***** Section du document *****

• La tolérance Fragile

    La tolérance Fragile— Sans doute vous ai-je déjà dit que le temps est une chose relative. On dit souvent qu’il est infini, et qu’il n’a aucune possibilité visuelle pour nous situer dans l’histoire de l’humanité, alors qu’il est à quelques pas de nous, qu’il nous frôle sans jamais se manifester et qu’en définitive, nous baignons littéralement dedans, frétillant même, comme les poissons dans l’eau claire.

    Drôle d’introduction ! Me direz-vous que celle qui se réfère au temps qui semble nous échapper ! Cependant, je ne pouvais pas ne pas y faire référence, car la modeste histoire que je vous propose semble être née il y a quelques jours seulement, alors que sur ses lignes, plus d’un demi-siècle pèse sur les mots, qui ne semblent pas avoir pris une seule ride.

    J’en conclus donc que le temps, les hommes qui le traversent et les mots qui le chantent ont un passé commun qui n’est pas près de se dissoudre.

    Que nous l’aimions ou le haïssions, que nous croyions en lui ou que nous l’ignorions, Dieu ressort invaincu de toutes les querelles que les hommes ont menées à son intention.

    Parfois, il m’arrive même d’imaginer que s’il s’adressait directement à nous, nous serions probablement surpris par ses propos.

    Il me plait même de penser qu’il nous dirait en souriant qu’il n’en demande pas autant.

    Mon village ronronnait dans la vallée et sur les flancs que formaient deux collines. Sur la première, l’église pointait son clocher en direction du ciel, à l’emplacement précis où devait se trouver son propriétaire.

***** Extrait des données *****

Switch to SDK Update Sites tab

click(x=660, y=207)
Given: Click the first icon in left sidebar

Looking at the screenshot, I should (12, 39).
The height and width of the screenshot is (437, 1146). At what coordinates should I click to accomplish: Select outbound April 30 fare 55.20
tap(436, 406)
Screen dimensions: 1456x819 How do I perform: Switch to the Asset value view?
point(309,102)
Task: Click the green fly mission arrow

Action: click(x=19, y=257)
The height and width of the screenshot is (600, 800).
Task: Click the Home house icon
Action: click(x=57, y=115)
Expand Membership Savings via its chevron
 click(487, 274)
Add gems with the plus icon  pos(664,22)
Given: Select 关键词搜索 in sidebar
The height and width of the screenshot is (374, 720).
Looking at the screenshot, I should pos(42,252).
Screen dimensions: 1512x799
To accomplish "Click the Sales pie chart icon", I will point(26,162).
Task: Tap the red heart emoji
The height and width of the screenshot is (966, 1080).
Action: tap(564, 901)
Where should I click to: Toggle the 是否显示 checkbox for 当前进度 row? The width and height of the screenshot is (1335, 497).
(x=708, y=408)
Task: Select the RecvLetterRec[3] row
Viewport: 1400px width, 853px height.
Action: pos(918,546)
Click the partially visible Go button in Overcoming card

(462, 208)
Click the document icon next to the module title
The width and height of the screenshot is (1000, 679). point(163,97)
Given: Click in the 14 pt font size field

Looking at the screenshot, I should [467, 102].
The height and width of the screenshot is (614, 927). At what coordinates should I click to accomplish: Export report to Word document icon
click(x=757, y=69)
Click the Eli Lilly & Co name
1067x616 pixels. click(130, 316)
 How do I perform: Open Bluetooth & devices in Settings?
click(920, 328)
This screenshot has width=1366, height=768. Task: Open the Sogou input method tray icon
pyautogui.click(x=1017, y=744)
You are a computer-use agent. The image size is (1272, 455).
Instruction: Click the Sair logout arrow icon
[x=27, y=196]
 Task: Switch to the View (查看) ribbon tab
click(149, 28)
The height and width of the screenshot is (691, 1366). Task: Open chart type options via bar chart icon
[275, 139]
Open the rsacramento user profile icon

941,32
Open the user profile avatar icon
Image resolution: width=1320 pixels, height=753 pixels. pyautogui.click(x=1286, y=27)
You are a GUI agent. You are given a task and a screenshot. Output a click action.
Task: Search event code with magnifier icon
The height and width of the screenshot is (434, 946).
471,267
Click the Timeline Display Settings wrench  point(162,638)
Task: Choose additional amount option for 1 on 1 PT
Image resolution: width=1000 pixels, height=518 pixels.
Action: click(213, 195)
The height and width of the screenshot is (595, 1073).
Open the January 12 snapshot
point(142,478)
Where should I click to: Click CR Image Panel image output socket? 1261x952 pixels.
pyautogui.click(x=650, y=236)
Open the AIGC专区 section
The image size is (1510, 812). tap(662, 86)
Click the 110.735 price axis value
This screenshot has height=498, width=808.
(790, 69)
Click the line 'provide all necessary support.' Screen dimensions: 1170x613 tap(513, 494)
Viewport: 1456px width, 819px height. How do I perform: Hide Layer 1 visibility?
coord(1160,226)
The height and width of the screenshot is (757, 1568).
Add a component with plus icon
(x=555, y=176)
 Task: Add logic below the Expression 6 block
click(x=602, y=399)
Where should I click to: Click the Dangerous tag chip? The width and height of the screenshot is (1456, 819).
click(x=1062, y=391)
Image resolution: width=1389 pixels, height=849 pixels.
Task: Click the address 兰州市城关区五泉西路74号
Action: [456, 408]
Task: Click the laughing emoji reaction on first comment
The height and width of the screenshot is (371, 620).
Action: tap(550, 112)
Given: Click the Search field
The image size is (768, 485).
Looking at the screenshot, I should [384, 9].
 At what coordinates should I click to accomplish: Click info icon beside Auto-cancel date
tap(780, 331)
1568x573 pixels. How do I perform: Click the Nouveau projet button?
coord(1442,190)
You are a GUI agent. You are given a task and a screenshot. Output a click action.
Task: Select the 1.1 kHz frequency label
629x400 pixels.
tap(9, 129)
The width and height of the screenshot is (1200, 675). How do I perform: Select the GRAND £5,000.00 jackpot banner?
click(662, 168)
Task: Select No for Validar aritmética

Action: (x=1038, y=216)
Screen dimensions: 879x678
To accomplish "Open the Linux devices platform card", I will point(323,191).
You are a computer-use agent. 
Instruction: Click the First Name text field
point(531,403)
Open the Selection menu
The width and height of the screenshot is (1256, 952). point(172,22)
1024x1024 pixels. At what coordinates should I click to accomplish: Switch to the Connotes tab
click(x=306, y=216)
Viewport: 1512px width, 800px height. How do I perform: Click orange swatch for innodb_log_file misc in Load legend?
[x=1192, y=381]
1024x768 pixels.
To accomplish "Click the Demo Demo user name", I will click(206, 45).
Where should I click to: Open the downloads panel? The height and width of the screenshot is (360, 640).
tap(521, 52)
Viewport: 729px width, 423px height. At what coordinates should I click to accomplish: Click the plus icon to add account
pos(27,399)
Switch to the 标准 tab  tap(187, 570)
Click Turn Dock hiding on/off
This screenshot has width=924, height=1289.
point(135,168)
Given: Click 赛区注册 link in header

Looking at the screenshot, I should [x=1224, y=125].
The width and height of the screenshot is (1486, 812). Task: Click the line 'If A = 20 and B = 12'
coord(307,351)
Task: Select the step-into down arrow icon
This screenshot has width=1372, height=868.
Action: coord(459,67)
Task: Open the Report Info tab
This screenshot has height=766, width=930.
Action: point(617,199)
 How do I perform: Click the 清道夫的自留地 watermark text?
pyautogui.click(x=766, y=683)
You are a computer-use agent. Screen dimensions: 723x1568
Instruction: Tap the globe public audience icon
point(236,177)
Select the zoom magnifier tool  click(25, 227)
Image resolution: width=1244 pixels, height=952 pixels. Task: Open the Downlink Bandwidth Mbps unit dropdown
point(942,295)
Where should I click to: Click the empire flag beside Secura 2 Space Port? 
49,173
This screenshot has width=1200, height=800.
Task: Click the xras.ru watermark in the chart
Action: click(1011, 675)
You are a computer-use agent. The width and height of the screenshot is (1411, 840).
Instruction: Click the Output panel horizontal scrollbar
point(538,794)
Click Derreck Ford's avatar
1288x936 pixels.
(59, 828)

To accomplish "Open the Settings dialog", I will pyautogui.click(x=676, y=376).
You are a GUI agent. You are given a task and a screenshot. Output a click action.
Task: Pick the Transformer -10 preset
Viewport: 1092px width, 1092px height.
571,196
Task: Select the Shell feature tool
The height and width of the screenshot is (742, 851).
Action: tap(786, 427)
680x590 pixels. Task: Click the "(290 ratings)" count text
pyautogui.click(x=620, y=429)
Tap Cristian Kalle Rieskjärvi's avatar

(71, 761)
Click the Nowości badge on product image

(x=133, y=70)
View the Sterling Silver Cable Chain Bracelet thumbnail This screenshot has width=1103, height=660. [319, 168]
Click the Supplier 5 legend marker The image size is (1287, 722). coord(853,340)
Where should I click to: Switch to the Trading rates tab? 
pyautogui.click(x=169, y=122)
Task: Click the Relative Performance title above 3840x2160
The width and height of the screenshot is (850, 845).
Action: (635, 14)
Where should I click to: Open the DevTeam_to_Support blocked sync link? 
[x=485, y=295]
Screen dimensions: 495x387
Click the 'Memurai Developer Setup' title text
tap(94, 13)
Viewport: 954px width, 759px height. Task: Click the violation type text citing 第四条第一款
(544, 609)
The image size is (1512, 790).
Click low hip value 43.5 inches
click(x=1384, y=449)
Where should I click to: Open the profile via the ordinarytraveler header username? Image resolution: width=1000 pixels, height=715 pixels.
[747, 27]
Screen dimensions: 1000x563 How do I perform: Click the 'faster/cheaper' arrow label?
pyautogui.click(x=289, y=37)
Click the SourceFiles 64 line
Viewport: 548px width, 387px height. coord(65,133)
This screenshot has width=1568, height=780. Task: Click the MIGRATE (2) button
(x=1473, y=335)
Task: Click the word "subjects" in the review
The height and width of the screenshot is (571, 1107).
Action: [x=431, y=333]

*****

**Consignes de l'exercice**
**A)** D'après le récit « La tolérance Fragile », pourquoi l'introduction ne pouvait-elle pas manquer d'évoquer le temps ? Répondez en une à trois phrases.
**B)** Reproduisez à l'identique tout le passage du récit « La tolérance Fragile », depuis « Drôle d’introduction ! Me » jusqu'à « par ses propos. » inclus.
Les entrées ne sont d'aucune utilité pour cet exercice.

**Réponses correctes**
**A)** L'introduction fait référence au temps parce que l'histoire proposée semble née il y a quelques jours seulement. Pourtant, plus d'un demi-siècle pèse sur ses mots, qui ne semblent pas avoir pris une seule ride.

**B)**
Drôle d’introduction ! Me direz-vous que celle qui se réfère au temps qui semble nous échapper ! Cependant, je ne pouvais pas ne pas y faire référence, car la modeste histoire que je vous propose semble être née il y a quelques jours seulement, alors que sur ses lignes, plus d’un demi-siècle pèse sur les mots, qui ne semblent pas avoir pris une seule ride.

    J’en conclus donc que le temps, les hommes qui le traversent et les mots qui le chantent ont un passé commun qui n’est pas près de se dissoudre.

    Que nous l’aimions ou le haïssions, que nous croyions en lui ou que nous l’ignorions, Dieu ressort invaincu de toutes les querelles que les hommes ont menées à son intention.

    Parfois, il m’arrive même d’imaginer que s’il s’adressait directement à nous, nous serions probablement surpris par ses propos.